Open Source Python Library for Text Extraction from Images
Leverage PyTesseract OCR to extract printed and handwritten text from images effortlessly.
What is PyTesseract API for Python?
PyTesseract is a Python wrapper for Google's Tesseract-OCR engine, a powerful open-source tool for extracting text from images. It enables developers to convert scanned documents, handwritten notes, and image-based text into machine-readable content with minimal effort. PyTesseract is widely used in automation, data extraction, document digitization, and AI-powered applications requiring Optical Character Recognition (OCR).
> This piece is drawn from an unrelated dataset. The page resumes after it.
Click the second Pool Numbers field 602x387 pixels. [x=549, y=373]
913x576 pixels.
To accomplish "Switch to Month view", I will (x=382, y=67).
The library is especially useful for automating data entry tasks, recognizing text from screenshots, and digitizing printed documents. With support for multiple languages and various image preprocessing techniques, PyTesseract offers an efficient and flexible solution for extracting text from images.
PyTesseract API - Key Features
PyTesseract API provides essential features for accurate text extraction:
- Image to Text Conversion: Extract printed or handwritten text from images using OCR.
- Multi-Language Support: Recognizes over 100 languages with Tesseract OCR models.
- Preprocessing Compatibility: Works with OpenCV and PIL for image enhancement before OCR.
- PDF to Text Extraction: Convert scanned PDFs into searchable text format.
- Boxed Text Output: Extract text with positional bounding boxes.
- Batch Processing: Perform OCR on multiple images efficiently.
- Cross-Platform: Compatible with Windows, macOS, and Linux.
- Open Source: Actively maintained and free to use.
Advantages of Using PyTesseract API for OCR
- Automation: Extract text from images automatically for document processing workflows.
- Efficiency: Convert scanned documents into editable text quickly.
- Accuracy: Provides high OCR accuracy with proper image preprocessing.
- Scalability: Ideal for processing large volumes of images efficiently.
- Integration: Works with AI applications, databases, and text analytics tools.
Getting Started with PyTesseract API
Before using PyTesseract, ensure Tesseract-OCR is installed on your system.
Installation
Install PyTesseract and Dependencies
pip install pytesseract pillow opencv-python
Additionally, install Tesseract-OCR on Windows using:
Install Tesseract-OCR (Windows)
# Download Tesseract from:
https://github.com/UB-Mannheim/tesseract/wiki
On Linux, install Tesseract with:
Install Tesseract-OCR (Linux)
sudo apt install tesseract-ocr
Code Examples for Text Extraction with PyTesseract API
Below are examples demonstrating text extraction from images using PyTesseract.
Example 1: Extract Text from an Image
Extract Text from Image
import pytesseract
from PIL import Image
pytesseract.pytesseract.tesseract_cmd = r"C:\Program Files\Tesseract-OCR\tesseract.exe"
image = Image.open("sample.png")
text = pytesseract.image_to_string(image)
print(text)
Example 2: Extract Text with Bounding Boxes
Extract Text with Bounding Boxes
import pytesseract
import cv2
image = cv2.imread("sample.png")
h, w, _ = image.shape
boxes = pytesseract.image_to_boxes(image)
for b in boxes.splitlines():
b = b.split()
x, y, x2, y2 = int(b[1]), int(b[2]), int(b[3]), int(b[4])
cv2.rectangle(image, (x, h - y), (x2, h - y2), (0, 255, 0), 2)
cv2.imwrite("output.png", image)
Example 3: Extract Text from Grayscale Image
Extract Text from Grayscale Image
import pytesseract
import cv2
image = cv2.imread("sample.png")
gray = cv2.cvtColor(image, cv2.COLOR_BGR2GRAY)
text = pytesseract.image_to_string(gray)
print(text)
Conclusion
PyTesseract API provides an efficient way to extract text from images, making it useful for document digitization, OCR automation, and data extraction workflows. With its ability to process images with high accuracy and its integration with OpenCV and PIL, PyTesseract is a powerful tool for developers working on OCR-based projects.